Using currencies as weapons “is not a solution” and “it can even lead to a very bad situation,” Strauss-Kahn said in a speech in Washington today. “There’s no domestic solution to a global problem.”
The IMF’s annual meeting began today amid concern a “currency war,” a term first used by Brazilian Finance Minister Guido Mantega last week, is being fought by nations keen to embrace weaker exchange rates as a route to stronger economic growth. The dollar dropped below 82 yen for the first time since 1995 today and was headed for a fourth weekly decline against the euro amid speculation the Federal Reserve will soon deliver more economic stimulus.
While the currency issue threatened to dominate discussions among IMF leaders, Chinese leaders said they would stick to a gradual rise in the yuan’s value to avoid social turmoil.
“China’s exchange-rate policy is based on the market supply and demand relation to move gradually to the equilibrium point,” China’s central bank Governor Zhou Xiaochuan told a panel discussion today. “We do that in a gradual way, rather than a shock therapy.”
Zhou also said exchange rates won’t solve U.S. unemployment, rejecting a widely held view in the U.S. Congress.
Strauss-Kahn, at a news conference yesterday, said the IMF is the “right place” to make progress on increasingly tense currency issues while also agreeing that the yuan itself is undervalued.
The IMF is working on new “spillover reports” to show the linkages between economies, Strauss-Kahn said. Such a report can help “understand the two sides” he said at the panel discussion hosted by the British Broadcasting Corp. in Washington.
The IMF reports will focus on the U.S., China, the U.K., Japan and the euro area, Strauss-Kahn said in May.
They will show, for instance, how the U.S. monetary policy affects capital flows to other countries, he added today.
The Washington-based institution has also crafted proposals to Group of 20 leaders that can help lift global growth by 2.5 percentage points within five years, he said.
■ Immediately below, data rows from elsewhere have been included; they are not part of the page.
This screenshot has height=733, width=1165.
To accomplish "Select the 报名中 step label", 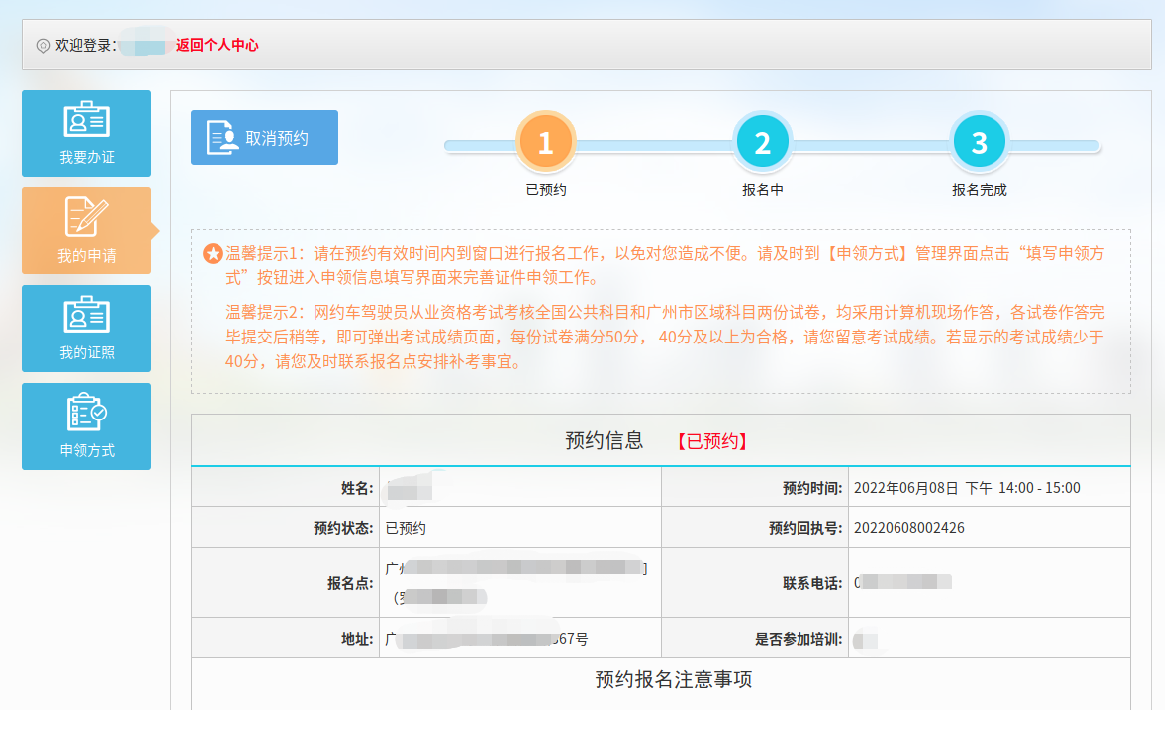I will click(x=762, y=190).
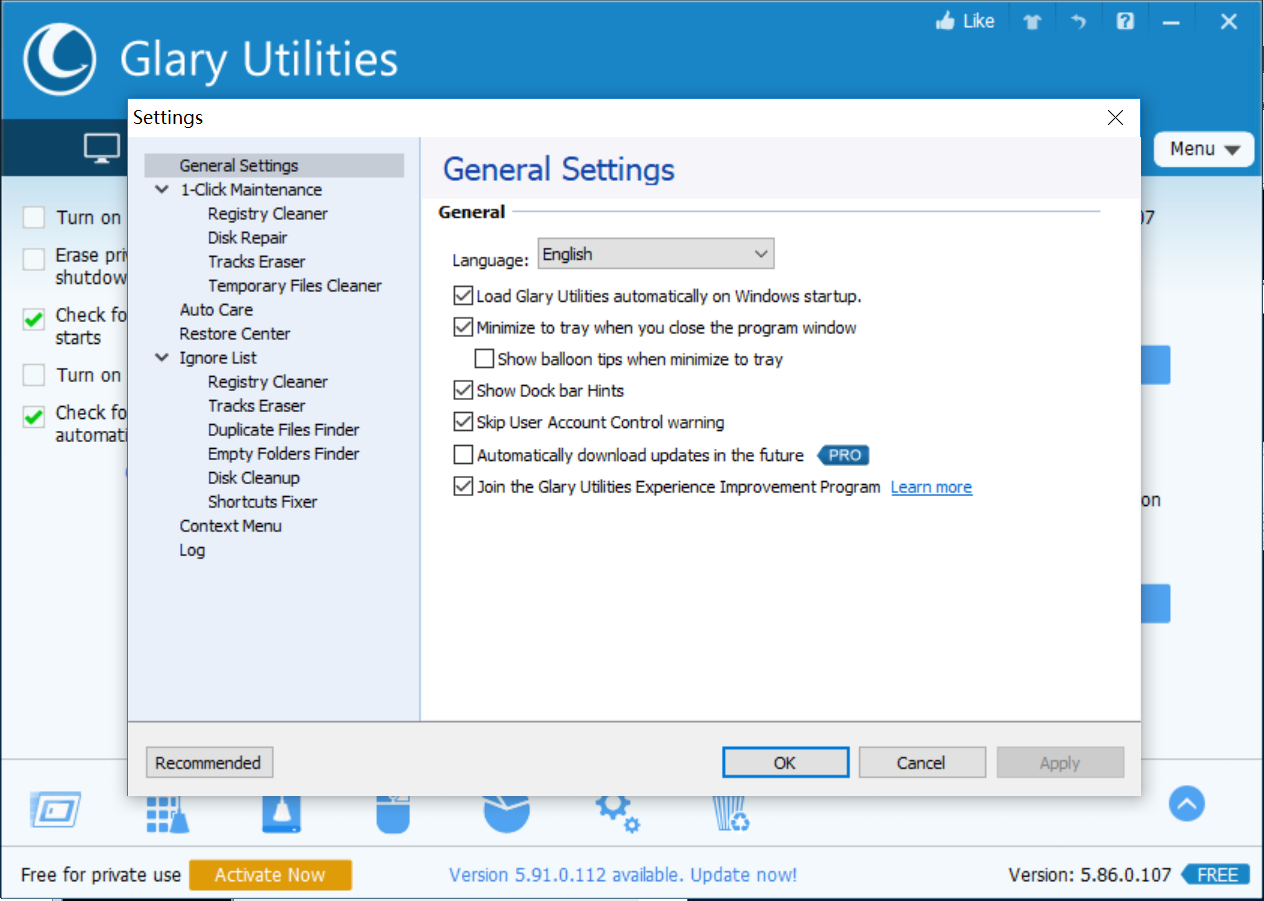Click the Activate Now button
The width and height of the screenshot is (1264, 901).
270,874
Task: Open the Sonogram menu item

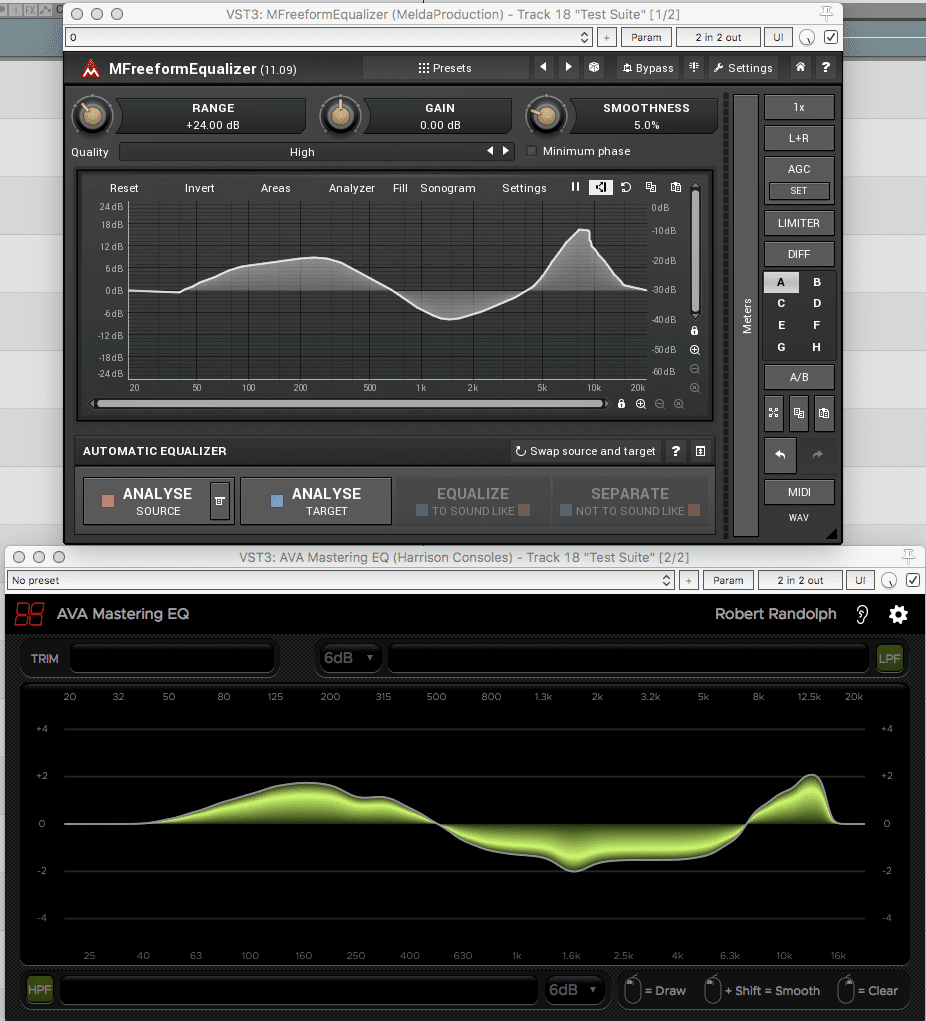Action: (x=447, y=188)
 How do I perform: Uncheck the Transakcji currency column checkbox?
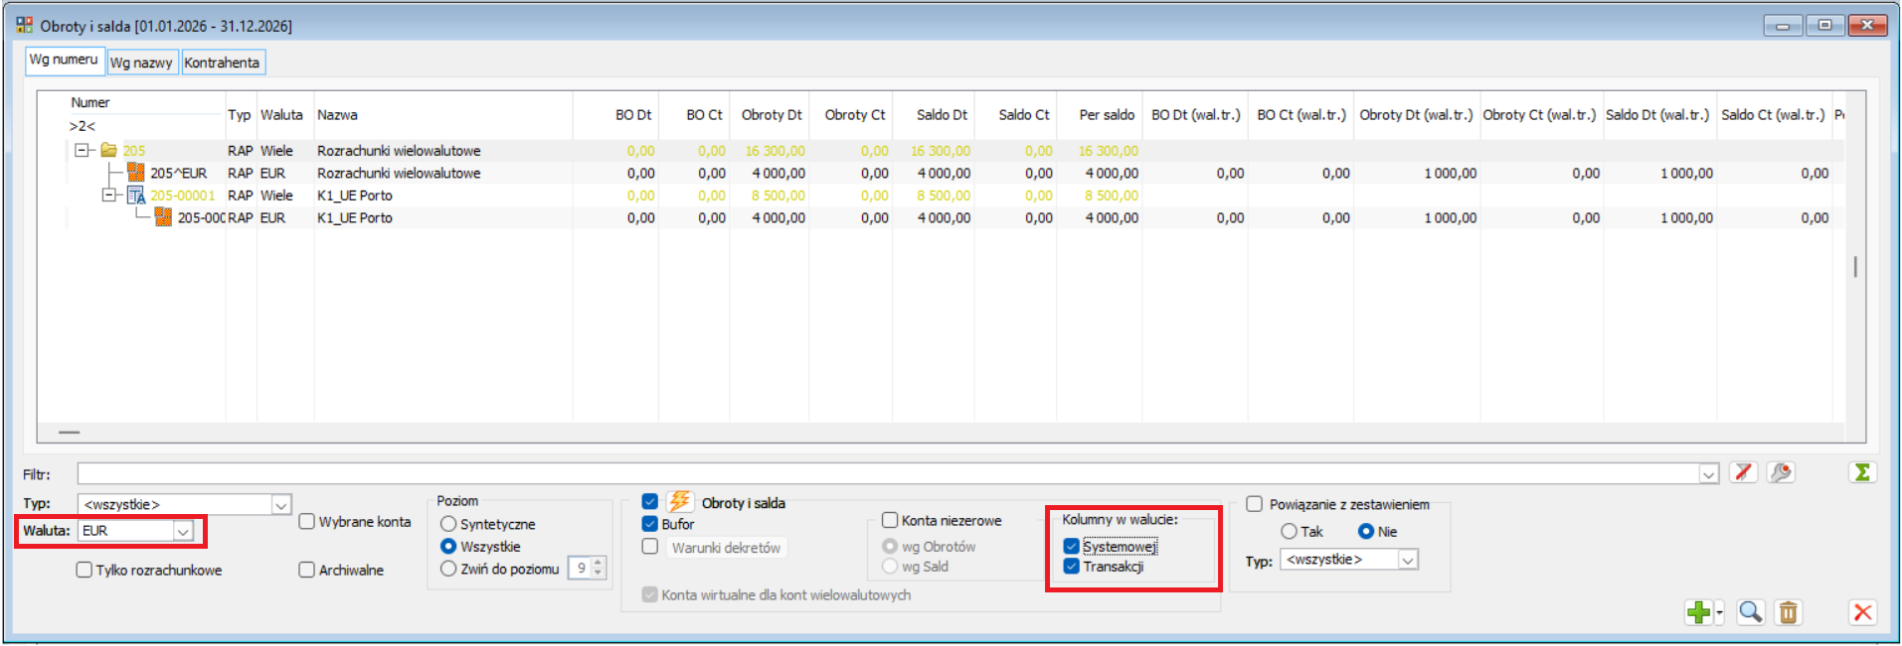pyautogui.click(x=1072, y=567)
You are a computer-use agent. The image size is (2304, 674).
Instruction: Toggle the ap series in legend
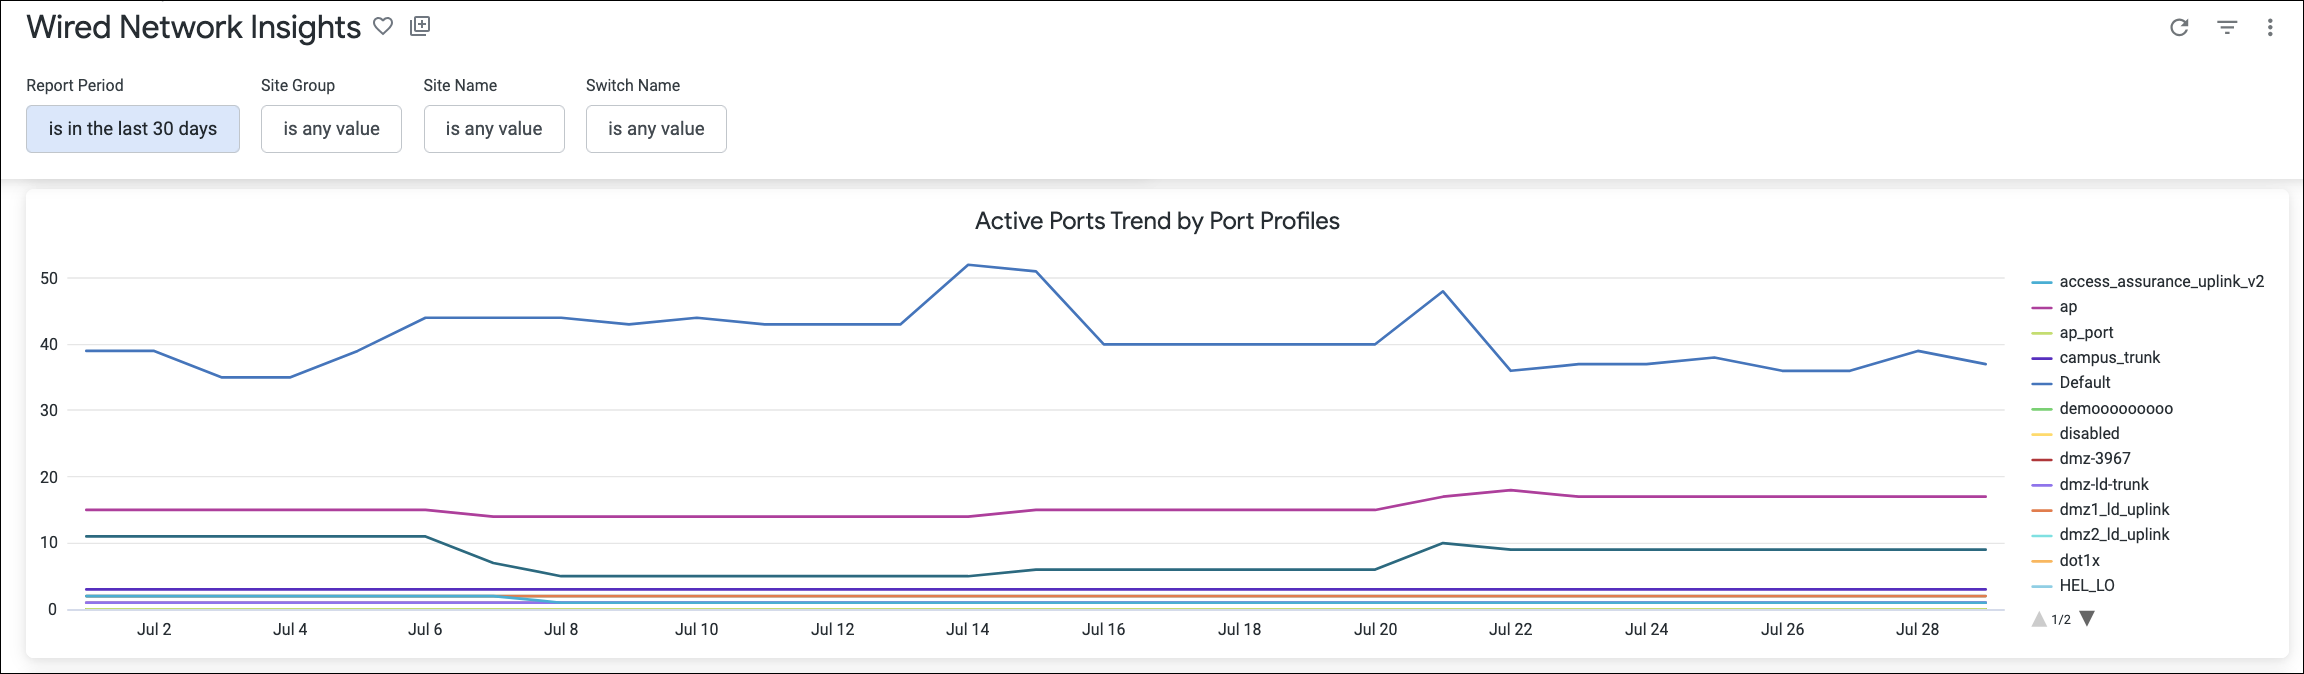click(2067, 307)
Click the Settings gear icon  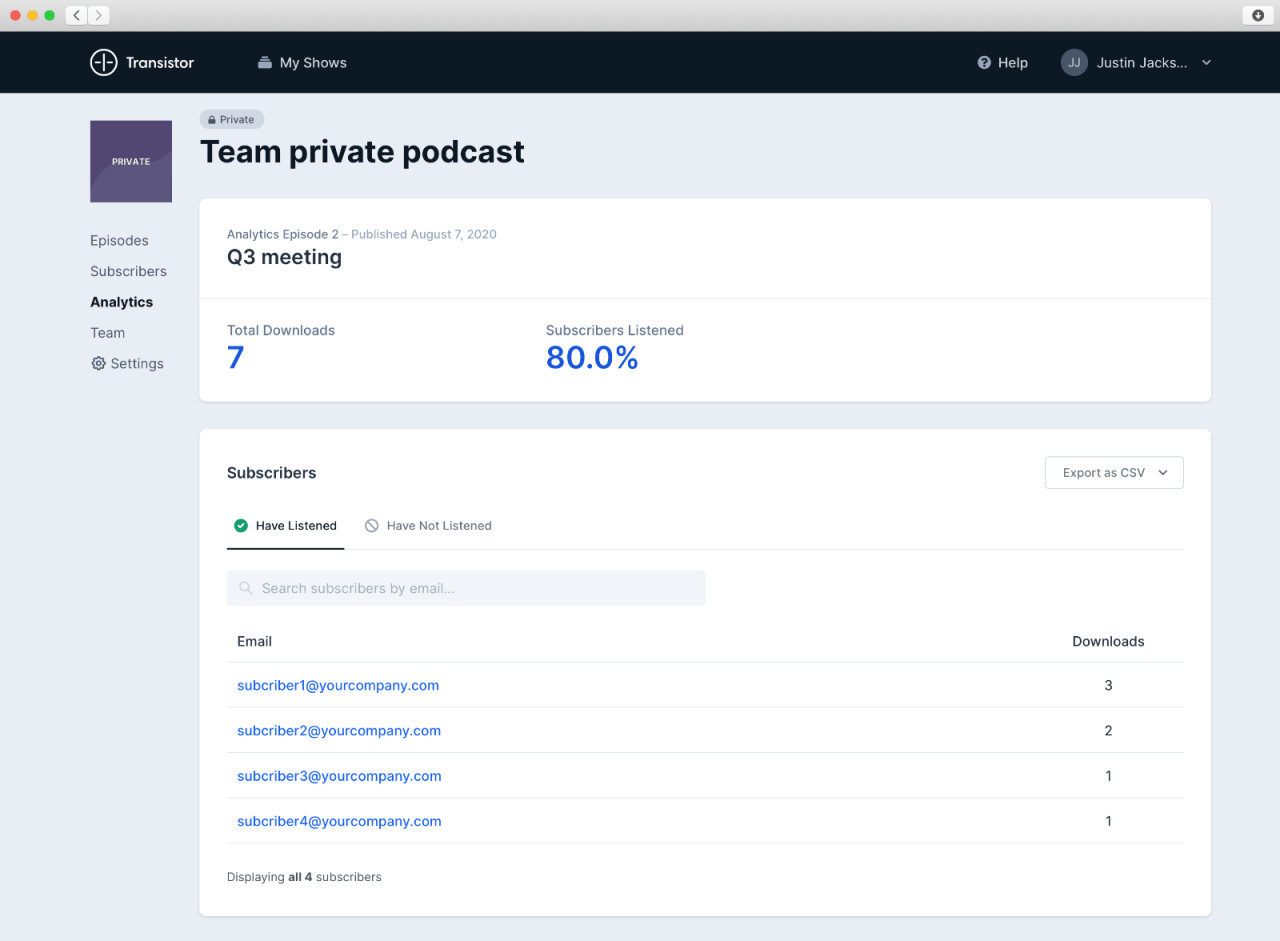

Many advanced nations such as the U.S. have yet to adopt policies that will reduce their reliance on government spending and strengthen household demand and exports, the IMF said in its World Economic Outlook report this week. At the same time, developing nations such as China are keeping their currencies weak and remain overly dependent on overseas sales to spur growth.
Strauss-Kahn yesterday called for a “systemic stability initiative” to improve the situation of imbalances, without giving further details. He also dismissed chances of a return to the currency accords of the 1980s.
“It makes sense” for the IMF to be a forum for currencies and the fund’s staff is working on the idea, IMF chief economist Olivier Blanchard told reporters today.